Certo, coordinare uno Spoke significa accedere a risorse e partnership, e non è cosa da poco. Ma il rischio è che la dimensione comunicativa prevalga su quella scientifica, trasformando il PNRR in una vetrina di reputazione più che in un laboratorio di risultati. L’energia investita nel racconto di sé sembra spesso superiore alla forza della ricerca effettiva, che dipende da strutture, personale e continuità di finanziamenti ben più consistenti di quelli che Siena oggi può garantire.
Anche i dati sulle immatricolazioni, in aumento di circa il 9% secondo le fonti ufficiali, raccontano una dinamica analoga: un segnale incoraggiante, ma da interpretare. L’Ateneo è riuscito a invertire un trend negativo, probabilmente grazie a nuovi corsi e campagne di orientamento, ma resta da capire se si tratti di una crescita strutturale o temporanea. La reputazione dell’università non si misura solo nei numeri, ma nella qualità dell’esperienza formativa e nella capacità di trattenere e attrarre studenti motivati in un contesto competitivo e demograficamente in calo.
Sul piano locale, la posta in gioco è ancora più chiara. Dopo la crisi del Monte dei Paschi e lo stallo del progetto Biotecnopolo, l’Università tenta di tornare motore civile e simbolico di una città in cerca di direzione.
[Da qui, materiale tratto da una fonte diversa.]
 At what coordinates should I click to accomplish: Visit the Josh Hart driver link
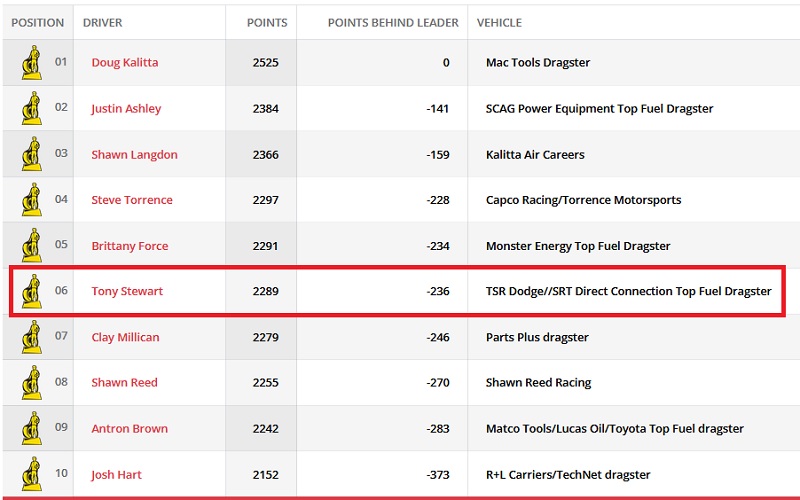[116, 474]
Ma la distanza tra dichiarazioni e realtà rimane ampia.
La vera sfida non è apparire nei comunicati, bensì costruire un ecosistema che generi formazione avanzata, occupazione qualificata, impresa innovativa e una nuova relazione con la comunità senese.
Solo allora la “parata” potrà diventare sostanza, e non l’ennesimo esercizio di autolegittimazione.
Nota
Il presente articolo si basa su fonti pubbliche e su un’analisi critica dell’attività istituzionale dell’Università di Siena. Le valutazioni espresse rientrano nel legittimo esercizio del diritto di cronaca e di critica ai sensi dell’art. 21 della Costituzione e non intendono ledere l’onorabilità di persone o enti citati.